* **Problem to work on**: The listing below holds a line with "Task: Type in the Aa message field" and a later line with "1015x540 pixels.". Write out those two lines and every line between them, exactly, and nothing else.

* **Excerpted records**:
↓↓↓

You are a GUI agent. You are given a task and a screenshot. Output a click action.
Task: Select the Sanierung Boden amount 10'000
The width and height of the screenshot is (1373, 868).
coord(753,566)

↑↑↑
↓↓↓

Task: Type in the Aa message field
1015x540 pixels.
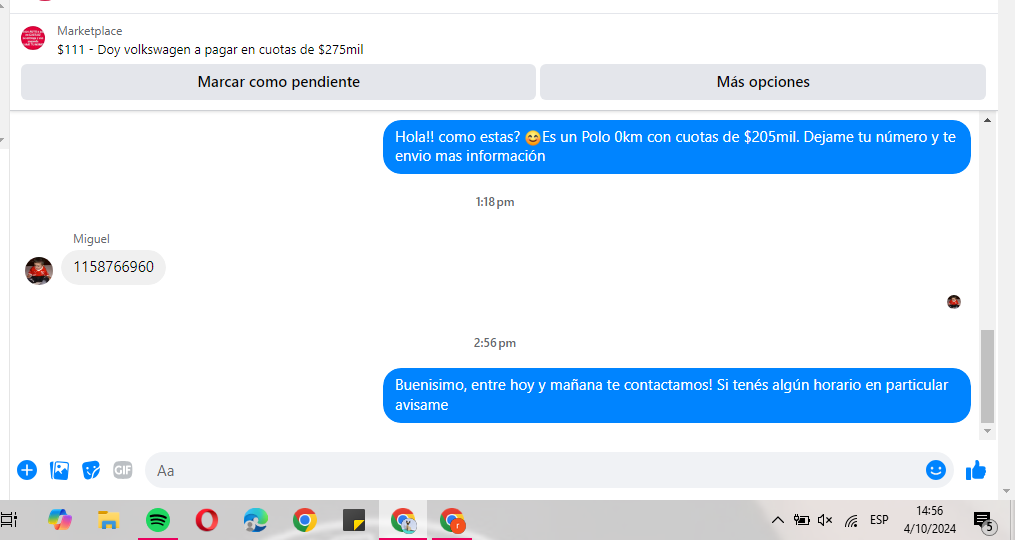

↑↑↑

* **Task answer**:
Task: Type in the Aa message field
1015x540 pixels.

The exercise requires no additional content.